Syrian refugee Israa, 13, lives in Za'atari camp in Jordan. She says: 'When we left our home we left all our pictures. Now we can take new pictures and keep them with us.'

Many of the children in the workshop have taken photographs of their family members. Israa has taken a picture of her grandfather, and when I ask her why she says: "When we left our home we left all our pictures. Now we can take new pictures and keep them with us."

Listening to Israa was such a pleasure. She was wise beyond her years. I had only known her a few minutes but I was so proud of her. I really wanted her to realize her dreams. Every part of me was egging her on.

"You know, Bathoul, people expect girls to be shy and sit quietly. It's what they call being ladylike, isn't it? But I don't agree. I believe that women can speak up, say what they think, ask questions and still be feminine. Even if we say the wrong things, that's okay. This is how you learn. I do not think we should be ignorant and submissive just to appear feminine," she declared.

I couldn't agree more. If Israa were in my class, I'd vote for her to be head girl. I want her to speak on my behalf. I want people to listen to her. As she spoke, I thought, "I am going to write down every word she is saying and share this with people." Girls like Israa might be refugees by definition, but she is so much more. She is dynamite. War, displacement and loss have not broken her.

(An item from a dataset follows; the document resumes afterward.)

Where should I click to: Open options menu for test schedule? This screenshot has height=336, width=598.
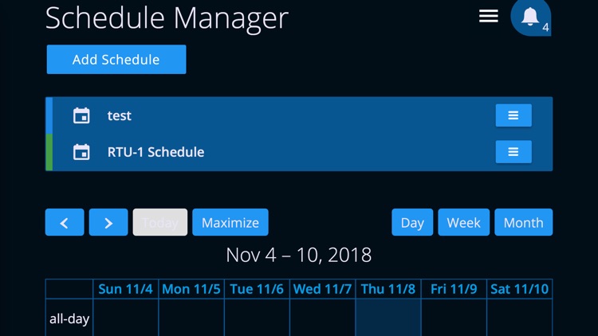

Israa took this portrait of her grandfather. She wrote: 'I hope my 117-year-old grandfather lives a long life because he provides optimism and lifts our spirits!'

In fact, Israa has found something positive about her life in a refugee camp.

"When we were in Syria, we only knew our own areas, our village; we didn't know Syria. I only had friends from my village. In Za'atari, it's true that we are in a camp and we are all Syrians, but we have met people from all over Syria. We have made friends with people we probably would have never met or known of, we are mixing with people from all over Syria. You know, I feel I know Syria so much better than when I was living in it. Now when I go back, I want to travel across the country and see all these places inside my country which I might never have had the curiosity to go and see before I came to Za'atari."

As I say goodbye to Israa, I give her a tight hug. She has not left my thoughts since.

Israa is one of 3 million Syrian refugees under UNHCR's care. Whenever you read the statistics, I urge you to think about the person behind the number. Think about Israa. Each one of the 3 million is a living, beating heart. Each is a person with a story.